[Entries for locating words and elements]
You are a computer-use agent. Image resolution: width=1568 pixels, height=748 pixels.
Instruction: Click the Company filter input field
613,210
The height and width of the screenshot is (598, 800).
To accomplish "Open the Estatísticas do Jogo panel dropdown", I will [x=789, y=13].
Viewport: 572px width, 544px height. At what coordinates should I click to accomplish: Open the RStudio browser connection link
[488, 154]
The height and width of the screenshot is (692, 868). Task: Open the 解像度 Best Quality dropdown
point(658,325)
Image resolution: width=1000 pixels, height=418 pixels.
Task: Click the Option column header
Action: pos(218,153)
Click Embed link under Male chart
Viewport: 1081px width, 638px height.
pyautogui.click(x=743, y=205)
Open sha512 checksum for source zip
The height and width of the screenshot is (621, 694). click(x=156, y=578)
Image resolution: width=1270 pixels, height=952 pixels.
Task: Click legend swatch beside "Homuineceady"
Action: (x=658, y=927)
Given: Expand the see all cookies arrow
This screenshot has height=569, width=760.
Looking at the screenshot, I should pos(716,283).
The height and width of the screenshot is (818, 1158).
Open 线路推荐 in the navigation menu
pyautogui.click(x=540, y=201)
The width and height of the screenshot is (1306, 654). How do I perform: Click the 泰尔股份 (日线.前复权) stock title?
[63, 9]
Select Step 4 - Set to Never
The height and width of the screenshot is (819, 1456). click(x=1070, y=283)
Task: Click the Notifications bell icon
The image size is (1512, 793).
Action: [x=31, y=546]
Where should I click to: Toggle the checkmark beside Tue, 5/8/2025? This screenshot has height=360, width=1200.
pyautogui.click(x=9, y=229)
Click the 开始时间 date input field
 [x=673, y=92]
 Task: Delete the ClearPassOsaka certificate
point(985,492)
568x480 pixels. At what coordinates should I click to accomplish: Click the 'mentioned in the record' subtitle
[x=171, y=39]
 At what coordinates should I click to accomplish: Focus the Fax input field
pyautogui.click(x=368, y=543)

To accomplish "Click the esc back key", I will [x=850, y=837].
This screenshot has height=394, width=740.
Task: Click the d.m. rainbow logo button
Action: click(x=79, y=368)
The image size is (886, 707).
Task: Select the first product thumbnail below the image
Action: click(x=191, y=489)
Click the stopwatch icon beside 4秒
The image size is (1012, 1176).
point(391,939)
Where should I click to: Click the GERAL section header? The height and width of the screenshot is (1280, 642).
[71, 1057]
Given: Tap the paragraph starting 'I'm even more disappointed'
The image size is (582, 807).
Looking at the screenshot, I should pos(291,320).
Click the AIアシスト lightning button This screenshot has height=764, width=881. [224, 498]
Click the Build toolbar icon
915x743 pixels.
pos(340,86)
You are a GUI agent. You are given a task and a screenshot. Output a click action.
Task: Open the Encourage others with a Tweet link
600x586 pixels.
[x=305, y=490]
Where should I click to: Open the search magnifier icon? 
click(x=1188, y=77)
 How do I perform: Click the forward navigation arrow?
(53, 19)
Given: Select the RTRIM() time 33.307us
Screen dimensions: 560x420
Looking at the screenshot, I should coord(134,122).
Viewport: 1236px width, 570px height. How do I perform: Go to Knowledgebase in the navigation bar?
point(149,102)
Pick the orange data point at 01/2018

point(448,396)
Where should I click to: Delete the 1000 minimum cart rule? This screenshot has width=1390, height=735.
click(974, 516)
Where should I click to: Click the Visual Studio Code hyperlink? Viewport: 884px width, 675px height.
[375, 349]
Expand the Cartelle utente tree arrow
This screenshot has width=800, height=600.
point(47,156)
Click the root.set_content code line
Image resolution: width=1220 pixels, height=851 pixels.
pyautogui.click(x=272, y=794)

- PROBLEM REQUIREMENTS:
Can you repeat all of the entries above, line for line, without changing anything?

- WORKED SOLUTION:
You are a computer-use agent. Image resolution: width=1568 pixels, height=748 pixels.
Instruction: Click the Company filter input field
613,210
The height and width of the screenshot is (598, 800).
To accomplish "Open the Estatísticas do Jogo panel dropdown", I will [x=789, y=13].
Viewport: 572px width, 544px height. At what coordinates should I click to accomplish: Open the RStudio browser connection link
[488, 154]
The height and width of the screenshot is (692, 868). Task: Open the 解像度 Best Quality dropdown
point(658,325)
Image resolution: width=1000 pixels, height=418 pixels.
Task: Click the Option column header
Action: pos(218,153)
Click Embed link under Male chart
Viewport: 1081px width, 638px height.
pyautogui.click(x=743, y=205)
Open sha512 checksum for source zip
The height and width of the screenshot is (621, 694). click(x=156, y=578)
Image resolution: width=1270 pixels, height=952 pixels.
Task: Click legend swatch beside "Homuineceady"
Action: (x=658, y=927)
Given: Expand the see all cookies arrow
This screenshot has height=569, width=760.
Looking at the screenshot, I should pos(716,283).
The height and width of the screenshot is (818, 1158).
Open 线路推荐 in the navigation menu
pyautogui.click(x=540, y=201)
The width and height of the screenshot is (1306, 654). How do I perform: Click the 泰尔股份 (日线.前复权) stock title?
[63, 9]
Select Step 4 - Set to Never
The height and width of the screenshot is (819, 1456). click(x=1070, y=283)
Task: Click the Notifications bell icon
The image size is (1512, 793).
Action: [x=31, y=546]
Where should I click to: Toggle the checkmark beside Tue, 5/8/2025? This screenshot has height=360, width=1200.
pyautogui.click(x=9, y=229)
Click the 开始时间 date input field
 [x=673, y=92]
 Task: Delete the ClearPassOsaka certificate
point(985,492)
568x480 pixels. At what coordinates should I click to accomplish: Click the 'mentioned in the record' subtitle
[x=171, y=39]
 At what coordinates should I click to accomplish: Focus the Fax input field
pyautogui.click(x=368, y=543)

To accomplish "Click the esc back key", I will [x=850, y=837].
This screenshot has height=394, width=740.
Task: Click the d.m. rainbow logo button
Action: click(x=79, y=368)
The image size is (886, 707).
Task: Select the first product thumbnail below the image
Action: click(x=191, y=489)
Click the stopwatch icon beside 4秒
The image size is (1012, 1176).
point(391,939)
Where should I click to: Click the GERAL section header? The height and width of the screenshot is (1280, 642).
[71, 1057]
Given: Tap the paragraph starting 'I'm even more disappointed'
The image size is (582, 807).
Looking at the screenshot, I should pos(291,320).
Click the AIアシスト lightning button This screenshot has height=764, width=881. [224, 498]
Click the Build toolbar icon
915x743 pixels.
pos(340,86)
You are a GUI agent. You are given a task and a screenshot. Output a click action.
Task: Open the Encourage others with a Tweet link
600x586 pixels.
[x=305, y=490]
Where should I click to: Open the search magnifier icon? 
click(x=1188, y=77)
 How do I perform: Click the forward navigation arrow?
(53, 19)
Given: Select the RTRIM() time 33.307us
Screen dimensions: 560x420
Looking at the screenshot, I should coord(134,122).
Viewport: 1236px width, 570px height. How do I perform: Go to Knowledgebase in the navigation bar?
point(149,102)
Pick the orange data point at 01/2018

point(448,396)
Where should I click to: Delete the 1000 minimum cart rule? This screenshot has width=1390, height=735.
click(974, 516)
Where should I click to: Click the Visual Studio Code hyperlink? Viewport: 884px width, 675px height.
[375, 349]
Expand the Cartelle utente tree arrow
This screenshot has width=800, height=600.
point(47,156)
Click the root.set_content code line
Image resolution: width=1220 pixels, height=851 pixels.
pyautogui.click(x=272, y=794)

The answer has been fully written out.